§ **TASK REQUIREMENTS**: State the number of lines in the following data that include the word "will", with no other text.

[Records from a dataset]
=== Begin Enclosure ===

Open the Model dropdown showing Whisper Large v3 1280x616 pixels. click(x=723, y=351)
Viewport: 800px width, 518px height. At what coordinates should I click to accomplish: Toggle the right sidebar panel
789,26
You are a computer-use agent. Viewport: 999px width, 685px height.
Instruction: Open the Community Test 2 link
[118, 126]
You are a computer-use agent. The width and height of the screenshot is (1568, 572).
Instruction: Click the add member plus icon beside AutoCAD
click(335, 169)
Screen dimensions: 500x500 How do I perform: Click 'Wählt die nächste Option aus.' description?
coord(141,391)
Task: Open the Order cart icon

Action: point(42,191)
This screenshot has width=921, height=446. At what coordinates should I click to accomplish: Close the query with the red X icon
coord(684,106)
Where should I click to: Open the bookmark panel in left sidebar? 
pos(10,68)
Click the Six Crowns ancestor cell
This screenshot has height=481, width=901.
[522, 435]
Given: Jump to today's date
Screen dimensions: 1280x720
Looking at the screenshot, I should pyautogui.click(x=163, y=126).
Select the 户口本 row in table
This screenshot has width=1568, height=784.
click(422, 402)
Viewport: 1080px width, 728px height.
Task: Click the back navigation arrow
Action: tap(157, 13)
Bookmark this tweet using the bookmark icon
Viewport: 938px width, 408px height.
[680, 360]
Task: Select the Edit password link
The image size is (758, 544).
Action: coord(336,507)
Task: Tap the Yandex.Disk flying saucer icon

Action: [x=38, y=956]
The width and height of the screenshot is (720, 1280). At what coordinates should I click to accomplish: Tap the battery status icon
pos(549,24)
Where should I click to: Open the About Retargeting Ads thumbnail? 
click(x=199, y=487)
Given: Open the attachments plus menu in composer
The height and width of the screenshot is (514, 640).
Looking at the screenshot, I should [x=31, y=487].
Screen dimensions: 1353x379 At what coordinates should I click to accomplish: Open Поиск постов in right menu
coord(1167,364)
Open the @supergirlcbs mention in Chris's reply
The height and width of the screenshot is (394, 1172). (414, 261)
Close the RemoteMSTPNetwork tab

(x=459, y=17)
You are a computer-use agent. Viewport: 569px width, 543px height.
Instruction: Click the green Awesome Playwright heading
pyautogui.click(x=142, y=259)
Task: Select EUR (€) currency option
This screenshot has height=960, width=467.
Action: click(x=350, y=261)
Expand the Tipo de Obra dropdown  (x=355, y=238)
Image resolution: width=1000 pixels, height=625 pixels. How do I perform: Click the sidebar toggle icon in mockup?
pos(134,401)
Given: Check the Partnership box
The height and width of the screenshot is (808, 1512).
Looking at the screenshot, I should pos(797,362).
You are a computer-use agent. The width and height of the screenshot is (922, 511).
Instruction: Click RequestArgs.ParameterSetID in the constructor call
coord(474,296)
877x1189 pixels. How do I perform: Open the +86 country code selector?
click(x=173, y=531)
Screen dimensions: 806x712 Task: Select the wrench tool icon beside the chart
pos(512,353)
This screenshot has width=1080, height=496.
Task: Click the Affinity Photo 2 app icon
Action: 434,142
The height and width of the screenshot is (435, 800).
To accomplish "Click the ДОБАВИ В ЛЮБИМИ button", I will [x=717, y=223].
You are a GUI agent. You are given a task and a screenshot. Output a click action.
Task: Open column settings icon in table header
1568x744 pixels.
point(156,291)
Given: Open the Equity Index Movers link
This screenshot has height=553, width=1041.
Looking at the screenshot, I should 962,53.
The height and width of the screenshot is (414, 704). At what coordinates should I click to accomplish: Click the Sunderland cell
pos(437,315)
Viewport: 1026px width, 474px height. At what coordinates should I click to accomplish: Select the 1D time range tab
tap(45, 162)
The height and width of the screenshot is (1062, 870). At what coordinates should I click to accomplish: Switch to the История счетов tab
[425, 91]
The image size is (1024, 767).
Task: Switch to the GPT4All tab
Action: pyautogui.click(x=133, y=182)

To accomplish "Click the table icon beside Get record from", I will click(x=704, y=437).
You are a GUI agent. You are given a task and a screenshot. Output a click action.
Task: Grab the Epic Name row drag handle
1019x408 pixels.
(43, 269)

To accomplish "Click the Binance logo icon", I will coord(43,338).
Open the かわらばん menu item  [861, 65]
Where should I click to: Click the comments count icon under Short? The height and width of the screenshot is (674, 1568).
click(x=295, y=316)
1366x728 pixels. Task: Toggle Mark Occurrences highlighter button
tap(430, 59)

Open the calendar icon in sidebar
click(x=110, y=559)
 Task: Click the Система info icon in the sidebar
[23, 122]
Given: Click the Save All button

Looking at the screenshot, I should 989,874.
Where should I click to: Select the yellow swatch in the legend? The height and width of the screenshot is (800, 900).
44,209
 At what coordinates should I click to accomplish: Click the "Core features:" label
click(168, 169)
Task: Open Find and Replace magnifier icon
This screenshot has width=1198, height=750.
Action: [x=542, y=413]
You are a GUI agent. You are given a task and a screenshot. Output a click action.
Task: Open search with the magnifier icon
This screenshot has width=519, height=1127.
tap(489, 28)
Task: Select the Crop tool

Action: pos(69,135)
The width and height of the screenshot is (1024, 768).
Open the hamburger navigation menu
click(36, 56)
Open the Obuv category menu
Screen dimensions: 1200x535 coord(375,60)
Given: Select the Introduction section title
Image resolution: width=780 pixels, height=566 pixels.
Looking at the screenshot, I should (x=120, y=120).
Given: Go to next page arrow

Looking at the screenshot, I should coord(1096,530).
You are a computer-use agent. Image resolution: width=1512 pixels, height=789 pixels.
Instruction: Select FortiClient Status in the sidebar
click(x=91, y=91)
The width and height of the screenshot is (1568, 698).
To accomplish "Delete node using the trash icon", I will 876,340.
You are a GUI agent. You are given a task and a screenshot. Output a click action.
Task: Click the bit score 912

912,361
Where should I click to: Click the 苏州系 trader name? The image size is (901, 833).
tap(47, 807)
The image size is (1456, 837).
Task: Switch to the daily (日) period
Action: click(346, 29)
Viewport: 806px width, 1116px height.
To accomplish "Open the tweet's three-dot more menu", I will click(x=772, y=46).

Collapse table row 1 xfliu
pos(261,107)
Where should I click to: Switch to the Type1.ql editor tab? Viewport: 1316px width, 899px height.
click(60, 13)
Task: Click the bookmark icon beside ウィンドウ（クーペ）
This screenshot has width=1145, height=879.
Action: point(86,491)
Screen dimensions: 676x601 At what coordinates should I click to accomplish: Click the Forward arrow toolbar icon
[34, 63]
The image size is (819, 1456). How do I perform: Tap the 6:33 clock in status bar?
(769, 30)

=== End Enclosure ===

§ **TASK RESULT**: 5